Lewis Carroll: Photographer presents, alongside complete reproductions of the four albums in the Princeton University Library, a comprehensive list of all of Dodgson’s works, including date, location, and subject.
Dodgson often illustrated his albums with other types of art – drawings and sketches - juxtaposing images with poetry. Sometimes the verse was of his own creation, sometimes it was borrowed from others whose work he admired, including Edward Lear, Longfellow, and Tennyson. One particularly brilliant touch was that he often invited the children to sign their name at the bottom of the print. Often in colored ink, usually violet, the childish scribble further enlivens the photograph. The awkward, beautiful handwriting of children that speaks of innocence and character, their struggle to sign as grown-ups, yet not quite making the mark.
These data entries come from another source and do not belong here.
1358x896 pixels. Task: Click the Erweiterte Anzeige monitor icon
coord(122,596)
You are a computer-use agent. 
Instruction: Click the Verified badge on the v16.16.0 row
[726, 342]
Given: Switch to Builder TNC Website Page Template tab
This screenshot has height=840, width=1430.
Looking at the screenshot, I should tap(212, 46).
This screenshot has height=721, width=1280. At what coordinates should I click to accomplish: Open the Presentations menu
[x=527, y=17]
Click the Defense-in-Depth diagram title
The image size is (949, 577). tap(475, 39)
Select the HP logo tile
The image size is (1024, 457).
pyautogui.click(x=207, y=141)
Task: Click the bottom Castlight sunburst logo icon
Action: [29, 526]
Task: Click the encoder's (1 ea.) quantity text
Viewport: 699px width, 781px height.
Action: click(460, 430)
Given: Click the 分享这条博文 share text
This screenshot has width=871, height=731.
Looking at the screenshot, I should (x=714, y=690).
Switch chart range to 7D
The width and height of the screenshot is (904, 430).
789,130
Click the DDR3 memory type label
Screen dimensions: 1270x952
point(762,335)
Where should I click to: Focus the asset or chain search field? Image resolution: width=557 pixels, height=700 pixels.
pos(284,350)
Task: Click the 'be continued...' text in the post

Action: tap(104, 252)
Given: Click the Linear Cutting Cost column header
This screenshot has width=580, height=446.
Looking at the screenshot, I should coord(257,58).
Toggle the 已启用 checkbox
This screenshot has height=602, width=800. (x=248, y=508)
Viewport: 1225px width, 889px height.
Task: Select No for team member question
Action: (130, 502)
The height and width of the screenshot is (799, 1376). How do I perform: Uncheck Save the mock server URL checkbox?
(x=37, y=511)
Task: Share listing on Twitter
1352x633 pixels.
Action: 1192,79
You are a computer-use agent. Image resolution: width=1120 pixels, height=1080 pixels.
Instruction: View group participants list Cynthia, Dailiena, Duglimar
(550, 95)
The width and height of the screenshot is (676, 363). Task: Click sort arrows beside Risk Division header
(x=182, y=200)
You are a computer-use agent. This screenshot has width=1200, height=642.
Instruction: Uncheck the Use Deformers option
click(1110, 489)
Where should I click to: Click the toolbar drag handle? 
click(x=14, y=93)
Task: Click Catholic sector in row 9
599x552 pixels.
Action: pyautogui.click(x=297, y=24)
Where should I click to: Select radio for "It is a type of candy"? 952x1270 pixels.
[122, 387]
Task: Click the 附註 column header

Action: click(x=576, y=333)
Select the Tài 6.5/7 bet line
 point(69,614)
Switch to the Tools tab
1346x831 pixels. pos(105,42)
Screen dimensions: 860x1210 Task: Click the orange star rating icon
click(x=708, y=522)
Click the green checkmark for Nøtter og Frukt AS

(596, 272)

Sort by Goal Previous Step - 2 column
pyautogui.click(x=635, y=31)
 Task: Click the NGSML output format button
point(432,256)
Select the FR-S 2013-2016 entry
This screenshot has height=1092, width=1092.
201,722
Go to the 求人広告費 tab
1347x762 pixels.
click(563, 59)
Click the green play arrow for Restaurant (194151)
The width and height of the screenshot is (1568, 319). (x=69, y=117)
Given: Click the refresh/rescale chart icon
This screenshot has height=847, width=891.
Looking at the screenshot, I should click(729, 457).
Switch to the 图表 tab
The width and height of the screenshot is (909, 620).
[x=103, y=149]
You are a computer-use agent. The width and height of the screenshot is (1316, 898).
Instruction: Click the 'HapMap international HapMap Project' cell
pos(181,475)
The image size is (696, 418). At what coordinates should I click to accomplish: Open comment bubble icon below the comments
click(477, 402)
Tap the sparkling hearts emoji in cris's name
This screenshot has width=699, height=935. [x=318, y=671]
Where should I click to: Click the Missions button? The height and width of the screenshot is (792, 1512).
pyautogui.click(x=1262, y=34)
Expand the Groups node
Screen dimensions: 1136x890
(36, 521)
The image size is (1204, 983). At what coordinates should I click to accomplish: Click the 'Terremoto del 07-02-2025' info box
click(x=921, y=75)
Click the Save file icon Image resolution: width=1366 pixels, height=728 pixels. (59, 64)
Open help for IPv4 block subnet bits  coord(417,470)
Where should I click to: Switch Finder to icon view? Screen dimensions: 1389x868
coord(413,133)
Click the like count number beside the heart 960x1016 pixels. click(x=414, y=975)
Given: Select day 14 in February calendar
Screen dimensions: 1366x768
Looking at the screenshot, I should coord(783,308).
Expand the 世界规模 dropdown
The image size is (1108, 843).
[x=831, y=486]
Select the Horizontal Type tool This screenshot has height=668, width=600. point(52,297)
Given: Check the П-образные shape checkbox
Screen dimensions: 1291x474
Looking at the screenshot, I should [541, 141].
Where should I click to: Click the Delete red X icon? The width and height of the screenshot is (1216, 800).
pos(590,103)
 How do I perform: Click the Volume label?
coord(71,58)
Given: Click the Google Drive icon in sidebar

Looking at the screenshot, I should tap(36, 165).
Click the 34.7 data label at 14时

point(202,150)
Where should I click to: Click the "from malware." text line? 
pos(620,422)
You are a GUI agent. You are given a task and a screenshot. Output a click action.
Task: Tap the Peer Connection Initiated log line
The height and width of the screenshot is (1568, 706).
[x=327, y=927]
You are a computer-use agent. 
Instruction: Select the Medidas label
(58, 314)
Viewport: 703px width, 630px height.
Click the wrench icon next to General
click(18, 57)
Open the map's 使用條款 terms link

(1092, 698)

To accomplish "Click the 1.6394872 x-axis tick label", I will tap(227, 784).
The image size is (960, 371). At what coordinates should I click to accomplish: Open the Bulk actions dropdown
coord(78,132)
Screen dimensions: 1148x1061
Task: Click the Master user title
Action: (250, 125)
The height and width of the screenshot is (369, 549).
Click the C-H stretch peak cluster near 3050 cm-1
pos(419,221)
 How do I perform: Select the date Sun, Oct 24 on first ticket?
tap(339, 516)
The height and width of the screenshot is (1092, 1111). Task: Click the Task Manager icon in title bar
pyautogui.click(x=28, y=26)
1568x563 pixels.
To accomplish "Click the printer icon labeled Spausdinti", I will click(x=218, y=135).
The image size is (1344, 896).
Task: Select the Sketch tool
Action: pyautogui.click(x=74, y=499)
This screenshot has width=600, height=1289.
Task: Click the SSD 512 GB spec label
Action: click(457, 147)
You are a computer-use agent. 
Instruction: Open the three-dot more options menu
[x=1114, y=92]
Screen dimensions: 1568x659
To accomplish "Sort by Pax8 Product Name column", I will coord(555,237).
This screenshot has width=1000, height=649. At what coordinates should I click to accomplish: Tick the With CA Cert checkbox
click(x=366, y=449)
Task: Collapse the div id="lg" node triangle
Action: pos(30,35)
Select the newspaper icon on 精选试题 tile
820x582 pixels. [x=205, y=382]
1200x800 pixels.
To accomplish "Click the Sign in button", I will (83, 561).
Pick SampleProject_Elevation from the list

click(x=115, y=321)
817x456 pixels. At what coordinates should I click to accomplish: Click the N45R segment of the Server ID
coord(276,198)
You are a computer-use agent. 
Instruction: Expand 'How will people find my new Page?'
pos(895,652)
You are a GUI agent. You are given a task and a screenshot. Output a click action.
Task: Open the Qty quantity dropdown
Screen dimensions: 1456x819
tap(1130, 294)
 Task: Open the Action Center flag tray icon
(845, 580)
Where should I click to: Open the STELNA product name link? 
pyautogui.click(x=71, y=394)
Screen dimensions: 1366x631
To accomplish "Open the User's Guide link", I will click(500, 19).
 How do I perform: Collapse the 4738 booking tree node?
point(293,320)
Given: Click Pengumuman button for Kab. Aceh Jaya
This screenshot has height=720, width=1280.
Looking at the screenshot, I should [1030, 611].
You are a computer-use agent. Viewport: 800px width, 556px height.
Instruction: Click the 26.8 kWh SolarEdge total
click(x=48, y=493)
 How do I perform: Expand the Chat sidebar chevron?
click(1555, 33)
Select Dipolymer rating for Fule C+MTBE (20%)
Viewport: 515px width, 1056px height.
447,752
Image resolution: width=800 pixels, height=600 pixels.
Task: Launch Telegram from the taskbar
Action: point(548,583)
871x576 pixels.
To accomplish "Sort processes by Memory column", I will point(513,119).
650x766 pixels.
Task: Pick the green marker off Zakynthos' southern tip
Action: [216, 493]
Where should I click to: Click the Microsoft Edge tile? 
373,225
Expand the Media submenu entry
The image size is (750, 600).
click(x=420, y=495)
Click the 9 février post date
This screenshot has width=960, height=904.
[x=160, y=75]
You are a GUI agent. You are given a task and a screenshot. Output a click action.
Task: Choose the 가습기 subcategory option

Portraits of young girls do not make up the entirety of Dodgson’s work, of course. As both Lewis Carroll: Photographer and Douglas R. Nickel’s Dreaming in Pictures make clear, his sitters also included such notables as Alfred Lord Tennyson, Quentin Twiss, The Earl of Enniskillen, many Oxford dons and celebrities, and a smattering of local clergy and nobility. There are also portraits of his family members and the occasional landscape or object (in particular and anatomical skeletons from the museum at Christ Church). At the same time, the photographs of young girls comprise over fifty percent of his total output, and, more to the point, they represent the “child-friends,” subjects who mattered most to the photographer himself. They are also the images by which Dodgson’s photographic work is known to most of us, and by which he has been favorably – and unfavorably - judged.